• WHAT THIS TASK INVOLVES
Using the listing below, retype exactly the lines starting at the one with "Given: Delete selected step with trash icon" and ending at the one with "The width and", and include both.

• GIVEN DATA
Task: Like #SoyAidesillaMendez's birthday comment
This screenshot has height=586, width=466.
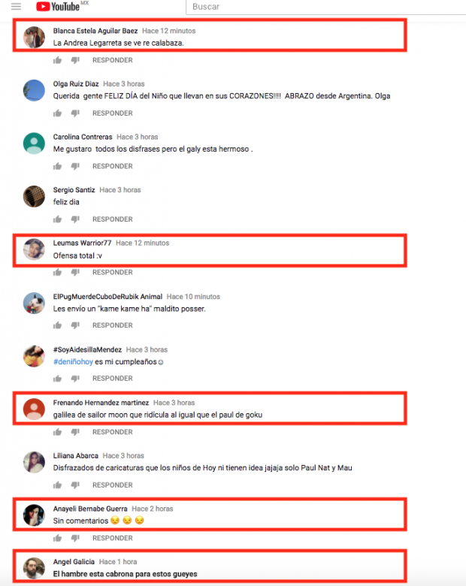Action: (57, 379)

---

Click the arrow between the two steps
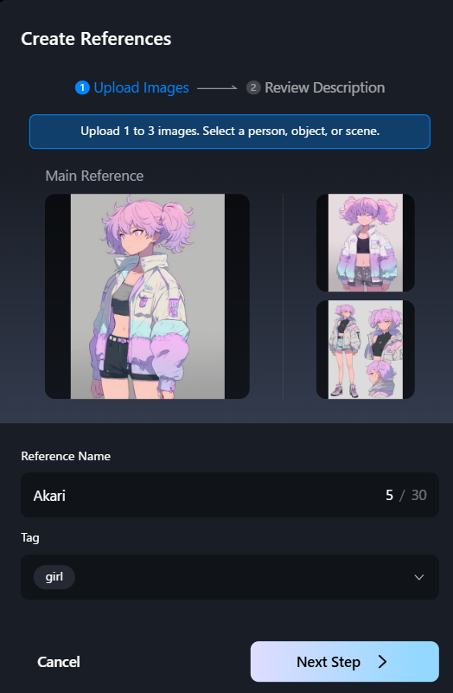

...

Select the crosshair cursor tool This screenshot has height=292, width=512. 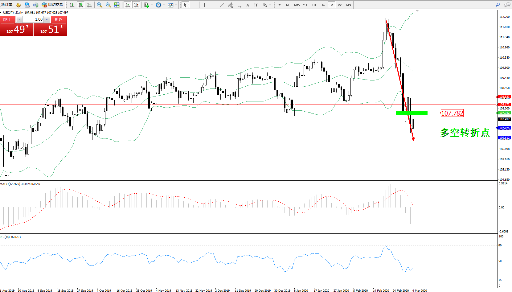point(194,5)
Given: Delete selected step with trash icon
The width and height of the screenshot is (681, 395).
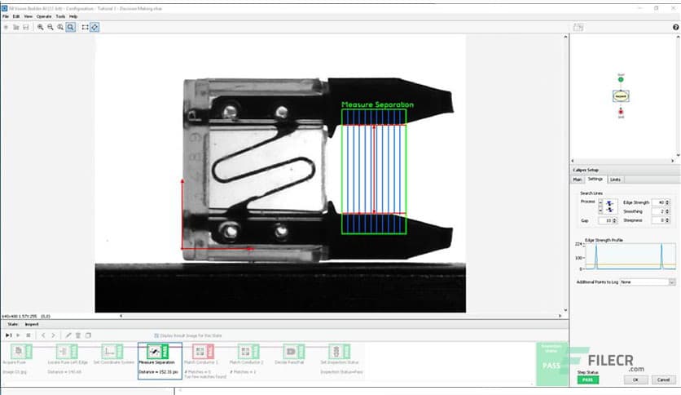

• ANSWER TO THIS PROBLEM
Given: Delete selected step with trash icon
The width and height of the screenshot is (681, 395).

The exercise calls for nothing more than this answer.